Scientists are often frustrated by the conditions of confidentiality and control over publication that government departments attach to contracts. But in these hard times, few can reject them, even though they breach the canons of scientific research.
Government departments sometimes hide information even from the scientists working for them as when Hugh Pennington was not shown the Meat Hygiene Service's devastating report on abattoir hygiene. Science policy academics go to the US and, under the Freedom of Information legislation there, obtain information on food safety in Britain which the Ministry of Agriculture will not release. The greatest step towards freedom of information in Britain so far was forced upon government not by academics but by a judge, Sir Richard Scott.
Freedom of Information (FOI) policy involves both freedom of information "about me" and freedom of information about "other people". Academic interest is in the latter. But the two may conflict.
The right to see information about oneself is controlled by the Data Protection Act 1984. In the 1997 Queen's Speech, the Government promised a Bill extending the 1984 Act to cover manually held records. But this right may legitimately override the right for other people to see information about me. In consequence, people who wish to block third-party requests for freedom of information may use data protection as an excuse. It is important, therefore, to dovetail data protection and FOI legislation.
Civil service advice to ministers is a controversial area. Some fear that the quality of this advice would suffer if it were to be made public. But in Australia the quality of both advice and academic investigation into government has improved since their FOI Act was passed in 1982. When the former Australian prime minister Paul Keating left office in 1996, he took with him ten filing cabinets of material. This was subsequently turned into a book by Peter Edwards, an adviser turned academic.

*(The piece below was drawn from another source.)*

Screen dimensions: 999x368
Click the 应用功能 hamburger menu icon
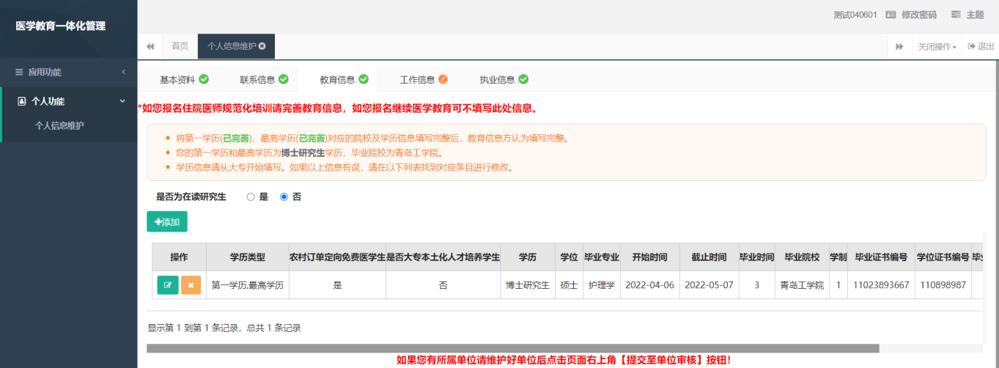pos(20,73)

Edwards's account of Keating as treasurer and prime minister, laced with extracts from cabinet documents and ministerial correspondence, was judged to have provided important insights, rather than to have harmed government.
Similarly, in Britain, ever since the Scott report, civil servants have had to presume that whatever they write may well be made public. Yet the system of government has been strengthened, not weakened, by Scott's revelations. If policymakers know that what they write may soon enter the public domain, they have an incentive to transparency and propriety when taking decisions.
FOI represents a credible commitment to procedural faithfulness. A system such as New Zealand's, where government increasingly releases background material and internal advice once a policy decision has been taken, would allow natural scientists to review the bases, and social scientists the judgments, upon which decisions are made.
But freedom of information requires more than merely interest in its introduction. Success or failure is in the detail. In the US, FOI was first introduced in 1966. Four years later Ralph Nader complained that "the FOI Act, which came in on a wave of liberating rhetoric, is being undercut by a riptide of agency ingenuity". Costs (particularly crippling to research), delays, and the creative interpretation of exemptions, were being used to restrict access.
The solution elsewhere has commonly been to create an FOI commissioner, whose role is to be an advocate for openness. The same arrangement would be needed in the UK.
So academics need to turn their thoughts beyond the usual terms of debate, covering just access to information. Institutions matter. More basically, it is critical that information be both created in the first place, and retained once it is no longer needed by government.
Minds should also be turning to how FOI will handle the electronic age. Email traffic is not being retained adequately, and outsourcing of data handling reduces government control over its own data. FOI should concern academics as professionals and as citizens. It will not mean much if it relates to a world that has passed.
Iain McLean, a professor of politics at Oxford University and a NEXUS affiliate, writes in a personal capacity. Greg Terrill is a visiting Australian academic at Nuffield College, Oxford.